───── Extracted information ─────

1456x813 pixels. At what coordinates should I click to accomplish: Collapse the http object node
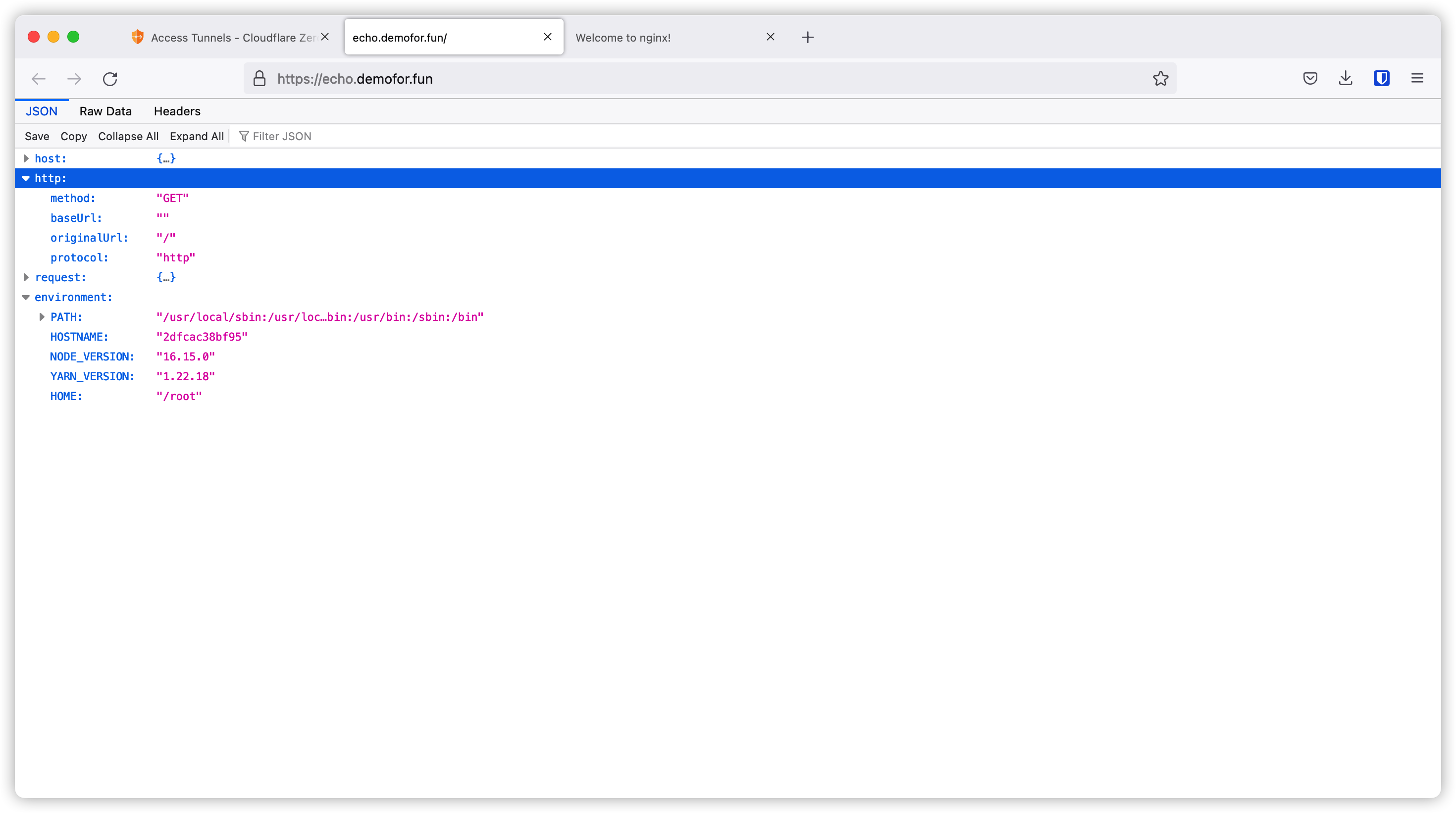pos(26,179)
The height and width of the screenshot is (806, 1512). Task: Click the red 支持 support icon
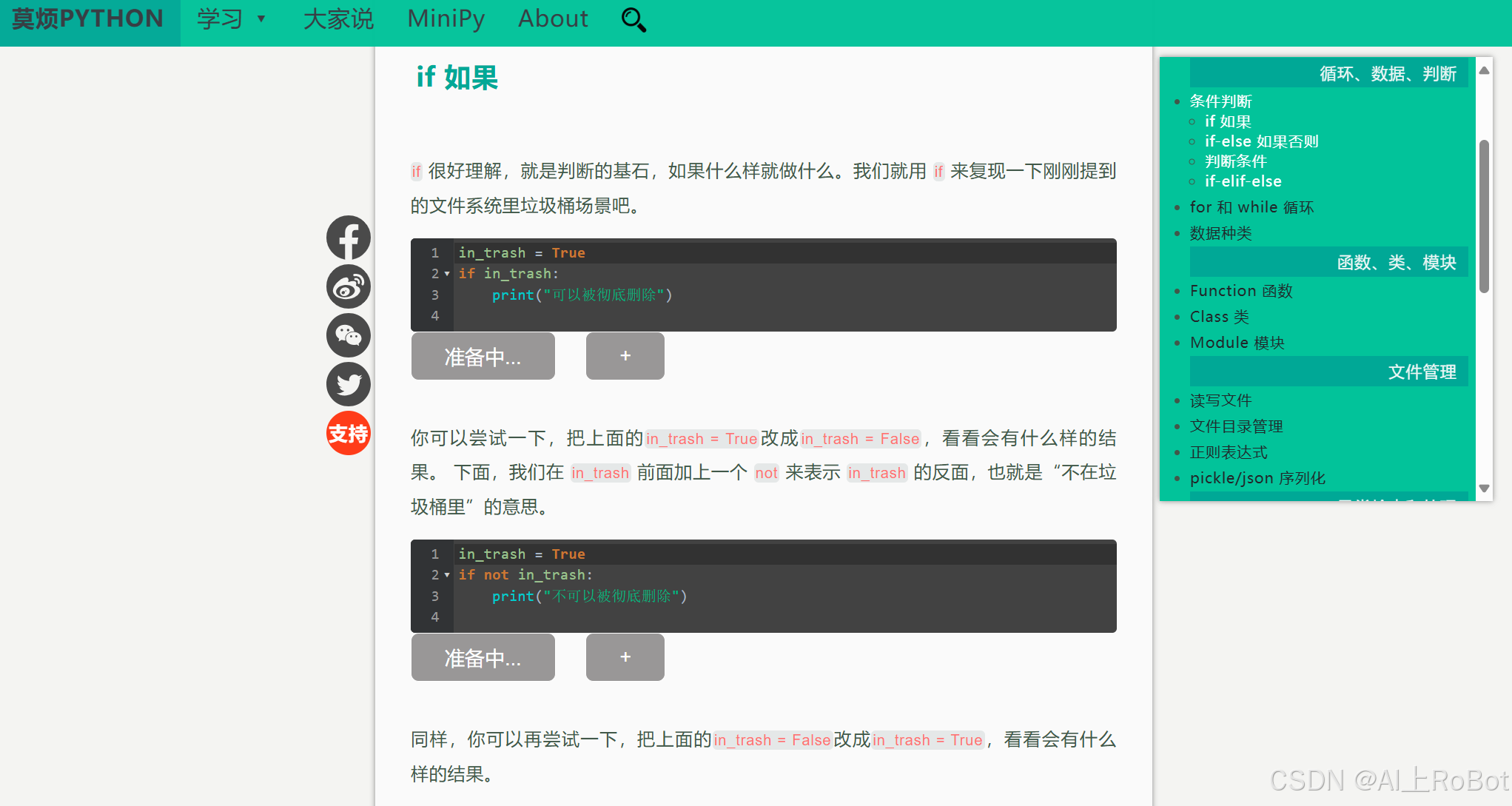click(349, 433)
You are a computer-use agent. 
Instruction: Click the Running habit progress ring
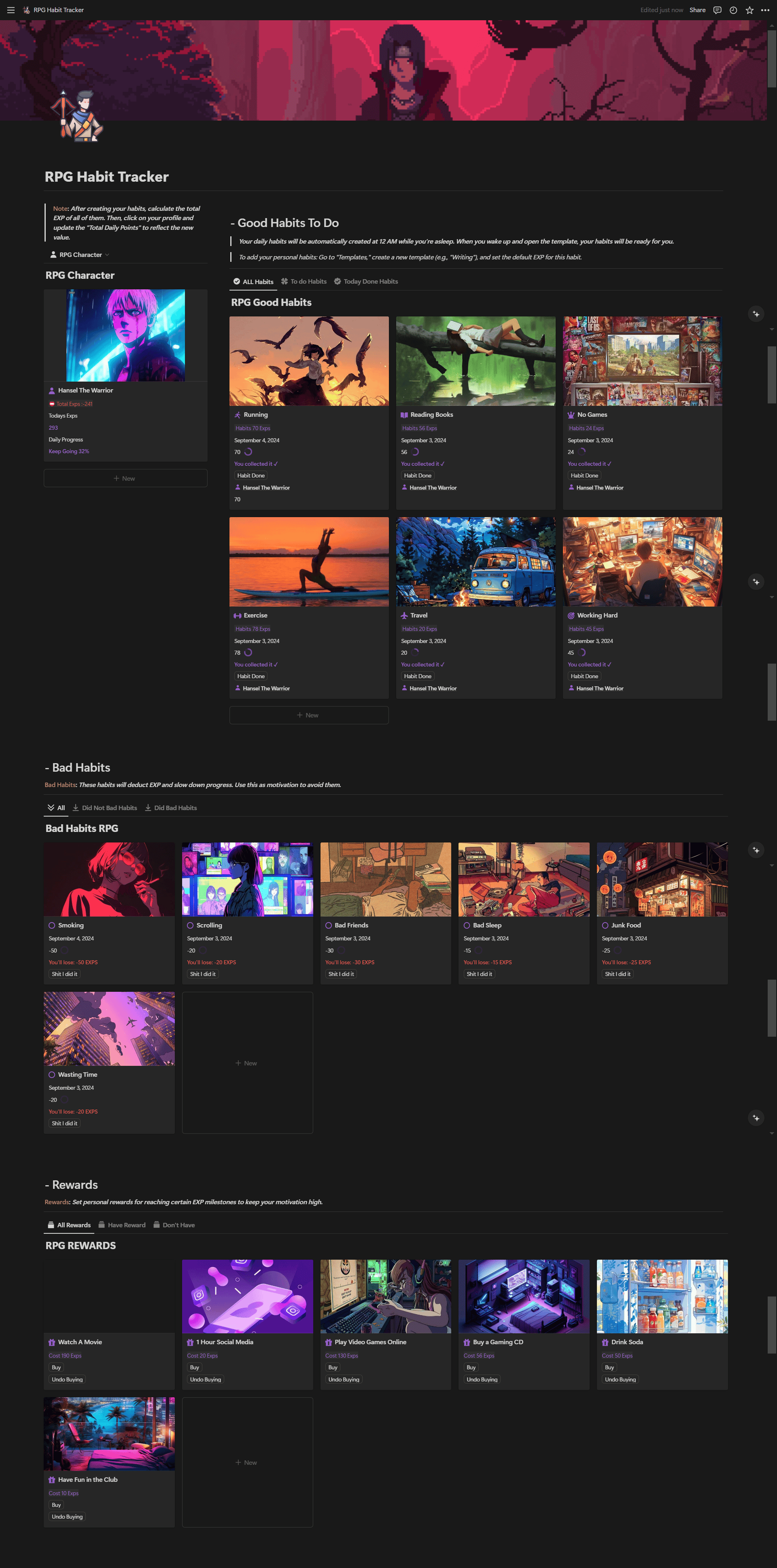click(248, 452)
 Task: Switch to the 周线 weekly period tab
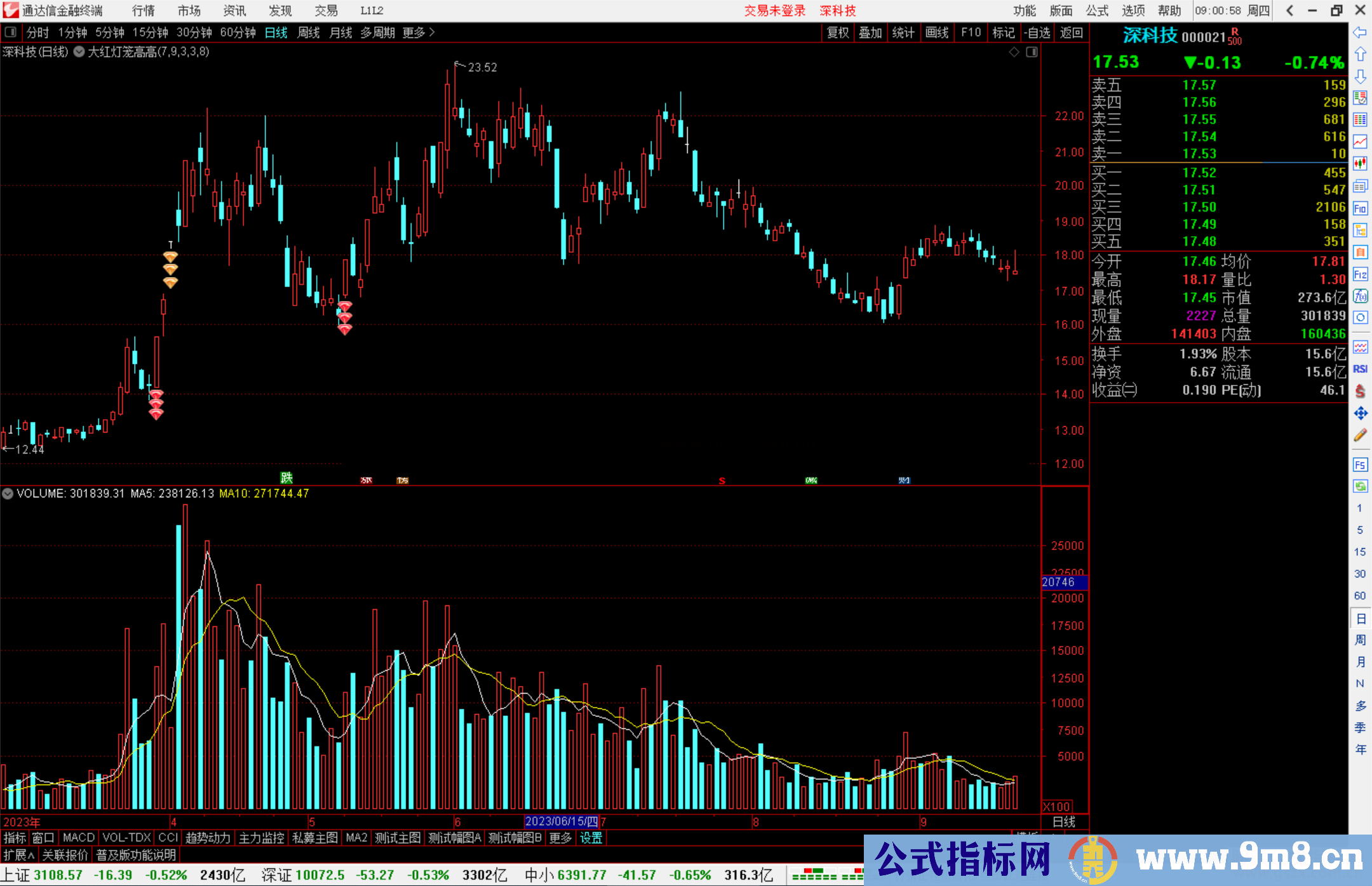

─────

▶ [Task to complete]:
Give back exactly, and only, the lines from the one holding "Instruction: Click the" through the last line of the entries, with every picture omitted.

▶ [Exercise response]:
Instruction: Click the Running habit progress ring
click(248, 452)
 Task: Switch to the 周线 weekly period tab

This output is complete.